WHAT THIS TASK INVOLVES
Within the entries below, how many lines carry the word "header"? State the number and stop.

Stored data
- - - - -
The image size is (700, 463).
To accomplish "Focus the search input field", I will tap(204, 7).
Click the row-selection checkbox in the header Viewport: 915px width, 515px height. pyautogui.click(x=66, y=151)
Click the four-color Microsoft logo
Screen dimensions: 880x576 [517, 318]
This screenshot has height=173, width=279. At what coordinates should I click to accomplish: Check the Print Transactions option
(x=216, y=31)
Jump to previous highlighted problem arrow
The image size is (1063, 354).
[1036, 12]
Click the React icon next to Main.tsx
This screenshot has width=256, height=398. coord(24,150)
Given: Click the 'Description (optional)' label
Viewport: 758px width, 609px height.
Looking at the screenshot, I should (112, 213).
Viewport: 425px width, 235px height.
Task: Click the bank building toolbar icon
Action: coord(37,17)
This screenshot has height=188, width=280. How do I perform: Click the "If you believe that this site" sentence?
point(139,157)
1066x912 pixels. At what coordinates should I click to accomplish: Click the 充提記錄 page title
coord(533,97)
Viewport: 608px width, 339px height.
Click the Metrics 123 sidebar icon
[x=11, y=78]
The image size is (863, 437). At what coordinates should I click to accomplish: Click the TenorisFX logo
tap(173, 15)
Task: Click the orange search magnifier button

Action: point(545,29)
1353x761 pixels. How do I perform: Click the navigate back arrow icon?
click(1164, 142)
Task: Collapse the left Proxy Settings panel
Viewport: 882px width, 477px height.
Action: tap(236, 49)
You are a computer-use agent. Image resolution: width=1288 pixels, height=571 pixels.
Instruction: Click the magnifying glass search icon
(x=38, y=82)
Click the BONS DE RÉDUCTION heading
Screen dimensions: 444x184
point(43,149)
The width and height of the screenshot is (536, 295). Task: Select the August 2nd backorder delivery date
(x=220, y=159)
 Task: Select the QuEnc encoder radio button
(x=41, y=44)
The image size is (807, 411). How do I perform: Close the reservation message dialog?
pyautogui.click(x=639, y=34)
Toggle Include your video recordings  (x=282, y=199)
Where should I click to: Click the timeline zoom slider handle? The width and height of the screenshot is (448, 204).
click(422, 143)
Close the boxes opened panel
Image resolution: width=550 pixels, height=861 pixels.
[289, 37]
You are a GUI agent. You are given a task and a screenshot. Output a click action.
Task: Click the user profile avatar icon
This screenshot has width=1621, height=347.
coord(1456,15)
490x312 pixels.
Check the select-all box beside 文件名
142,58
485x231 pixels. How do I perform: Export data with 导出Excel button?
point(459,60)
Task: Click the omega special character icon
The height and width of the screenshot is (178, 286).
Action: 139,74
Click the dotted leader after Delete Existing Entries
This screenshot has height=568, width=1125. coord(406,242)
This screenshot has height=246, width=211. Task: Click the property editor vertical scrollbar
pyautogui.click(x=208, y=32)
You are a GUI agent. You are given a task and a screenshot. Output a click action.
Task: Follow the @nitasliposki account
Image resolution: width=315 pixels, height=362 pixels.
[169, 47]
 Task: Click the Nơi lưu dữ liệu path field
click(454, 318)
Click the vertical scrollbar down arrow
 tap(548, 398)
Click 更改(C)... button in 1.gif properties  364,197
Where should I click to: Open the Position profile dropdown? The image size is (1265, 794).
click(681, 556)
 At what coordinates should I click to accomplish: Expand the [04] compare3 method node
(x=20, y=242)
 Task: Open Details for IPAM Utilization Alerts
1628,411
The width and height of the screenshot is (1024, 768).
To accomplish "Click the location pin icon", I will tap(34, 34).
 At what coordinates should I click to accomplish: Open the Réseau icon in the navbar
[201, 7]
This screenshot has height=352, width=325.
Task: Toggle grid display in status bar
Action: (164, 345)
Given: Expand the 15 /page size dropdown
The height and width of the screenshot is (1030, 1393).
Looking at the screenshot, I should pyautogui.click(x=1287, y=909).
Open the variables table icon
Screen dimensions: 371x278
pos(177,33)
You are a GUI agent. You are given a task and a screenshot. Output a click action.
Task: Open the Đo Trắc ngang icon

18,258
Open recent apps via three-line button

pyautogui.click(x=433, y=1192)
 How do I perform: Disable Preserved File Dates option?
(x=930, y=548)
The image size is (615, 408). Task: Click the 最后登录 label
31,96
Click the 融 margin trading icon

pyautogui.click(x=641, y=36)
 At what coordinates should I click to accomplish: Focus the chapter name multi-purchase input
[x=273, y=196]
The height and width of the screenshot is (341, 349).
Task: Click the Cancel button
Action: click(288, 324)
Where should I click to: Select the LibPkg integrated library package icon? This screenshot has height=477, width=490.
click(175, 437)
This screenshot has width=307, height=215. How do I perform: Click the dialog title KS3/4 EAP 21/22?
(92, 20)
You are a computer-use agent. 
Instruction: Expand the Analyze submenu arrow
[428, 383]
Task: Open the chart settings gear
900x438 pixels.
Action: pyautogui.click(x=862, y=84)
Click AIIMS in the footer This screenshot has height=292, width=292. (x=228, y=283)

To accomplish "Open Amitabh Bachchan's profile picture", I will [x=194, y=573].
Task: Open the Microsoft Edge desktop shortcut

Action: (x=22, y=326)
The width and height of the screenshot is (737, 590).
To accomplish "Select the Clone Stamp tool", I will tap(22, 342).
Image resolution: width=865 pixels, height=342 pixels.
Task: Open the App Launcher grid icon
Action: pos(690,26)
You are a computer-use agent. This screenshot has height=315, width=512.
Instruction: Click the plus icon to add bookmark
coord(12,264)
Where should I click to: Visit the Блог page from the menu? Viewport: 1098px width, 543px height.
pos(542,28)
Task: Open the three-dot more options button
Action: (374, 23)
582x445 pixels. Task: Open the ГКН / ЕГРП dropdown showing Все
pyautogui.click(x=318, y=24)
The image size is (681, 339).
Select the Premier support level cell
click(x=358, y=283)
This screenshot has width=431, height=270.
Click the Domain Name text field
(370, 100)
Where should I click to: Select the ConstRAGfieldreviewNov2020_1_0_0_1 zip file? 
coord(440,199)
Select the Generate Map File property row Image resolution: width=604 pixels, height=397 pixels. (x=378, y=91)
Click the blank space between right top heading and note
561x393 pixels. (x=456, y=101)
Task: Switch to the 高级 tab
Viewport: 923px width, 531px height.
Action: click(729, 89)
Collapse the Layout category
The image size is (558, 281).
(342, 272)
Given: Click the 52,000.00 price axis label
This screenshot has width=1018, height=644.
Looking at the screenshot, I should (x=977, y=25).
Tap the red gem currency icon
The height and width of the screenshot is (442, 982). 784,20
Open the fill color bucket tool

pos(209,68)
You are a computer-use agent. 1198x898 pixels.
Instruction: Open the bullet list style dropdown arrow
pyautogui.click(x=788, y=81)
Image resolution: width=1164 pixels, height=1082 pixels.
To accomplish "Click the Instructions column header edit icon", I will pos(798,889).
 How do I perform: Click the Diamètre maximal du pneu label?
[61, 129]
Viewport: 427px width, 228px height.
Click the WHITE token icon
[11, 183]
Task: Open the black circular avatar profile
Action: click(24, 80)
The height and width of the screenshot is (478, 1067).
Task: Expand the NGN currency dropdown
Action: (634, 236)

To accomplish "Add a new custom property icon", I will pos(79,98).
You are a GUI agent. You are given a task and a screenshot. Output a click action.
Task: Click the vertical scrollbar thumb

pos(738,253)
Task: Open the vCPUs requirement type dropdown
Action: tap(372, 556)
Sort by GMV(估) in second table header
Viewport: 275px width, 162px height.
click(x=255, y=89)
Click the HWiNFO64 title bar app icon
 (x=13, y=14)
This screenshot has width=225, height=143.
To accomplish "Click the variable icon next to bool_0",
- - - - -
RESPONSE TO THIS EXERCISE
3